- שתיקת הארכיון
- Directed by: Yael Hersonski
- Written by: Yael Hersonski
- Produced by: Itai Ken-Tor Philippa Kowarsky Noemi Schory
- Narrated by: Rona Kenan
- Cinematography: Itai Ne'eman
- Edited by: Joel Alexis
- Music by: Yishai Adar
- Production company: Oscilloscope Pictures
- Release date: 24 July 2010 (MIFF);
- Running time: 89 minutes
- Countries: Germany Israel
- Languages: English with subtitles for Hebrew, German and Polish
- Box office: $311,542(USA)

= A Film Unfinished =

2010 Israeli and German film

A Film Unfinished (Hebrew title: שתיקת הארכיון Shtikat haArkhion, German title: Geheimsache Ghettofilm) is a 2010 documentary film by Yael Hersonski.

== Summary ==
The film re-examines the making of an unfinished 1942 German propaganda film (titled Das Ghetto, "The Ghetto") depicting the Warsaw Ghetto two months before the mass extermination of its inhabitants in the German operation known as the Grossaktion Warsaw. The documentary features interviews with surviving ghetto residents and a re-enactment of testimony from Willy Wist, one of the camera operators who filmed scenes for Das Ghetto.

== Release ==
It premiered at the 2010 Sundance Film Festival, where it won the "World Cinema Documentary Editing Award". At the Hot Docs festival in Toronto, the film won the Best International Feature Documentary award. The film was released theatrically in the US on 18 August 2010.

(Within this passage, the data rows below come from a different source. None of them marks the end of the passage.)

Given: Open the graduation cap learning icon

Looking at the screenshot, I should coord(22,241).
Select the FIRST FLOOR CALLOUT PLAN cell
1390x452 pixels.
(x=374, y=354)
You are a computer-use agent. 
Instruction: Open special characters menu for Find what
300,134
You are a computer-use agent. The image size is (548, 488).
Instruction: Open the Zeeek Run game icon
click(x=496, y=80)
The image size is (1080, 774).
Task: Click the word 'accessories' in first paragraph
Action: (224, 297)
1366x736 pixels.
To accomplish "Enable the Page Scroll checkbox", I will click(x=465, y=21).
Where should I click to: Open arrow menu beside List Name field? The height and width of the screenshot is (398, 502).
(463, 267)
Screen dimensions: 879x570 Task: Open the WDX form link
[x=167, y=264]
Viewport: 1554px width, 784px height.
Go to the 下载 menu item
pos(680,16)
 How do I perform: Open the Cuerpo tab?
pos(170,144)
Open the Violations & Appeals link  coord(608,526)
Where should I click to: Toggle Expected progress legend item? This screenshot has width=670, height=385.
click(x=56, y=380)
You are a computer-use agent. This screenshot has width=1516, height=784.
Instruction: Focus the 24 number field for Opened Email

The film's distributor, Oscilloscope, appealed to the MPAA over the film's R rating but was unsuccessful in reclassifying the film. Oscilloscope says that the R rating is inconsistent with cultural norms because the U.S. Holocaust Memorial Museum, which is visited by school children, has more graphic footage.

== Reception ==
On Rotten Tomatoes the documentary has an approval rating of 97% based on reviews from 65 critics. The site's consensus states "A heartbreaking, haunting historical document, A Film Unfinished excavates a particularly horrible chapter of Holocaust history, and in doing so, the film provides a glimpse into the Nazi propaganda machine." On Metacritic it has a score of 88% based on reviews from 19 critics, indicating "universal acclaim".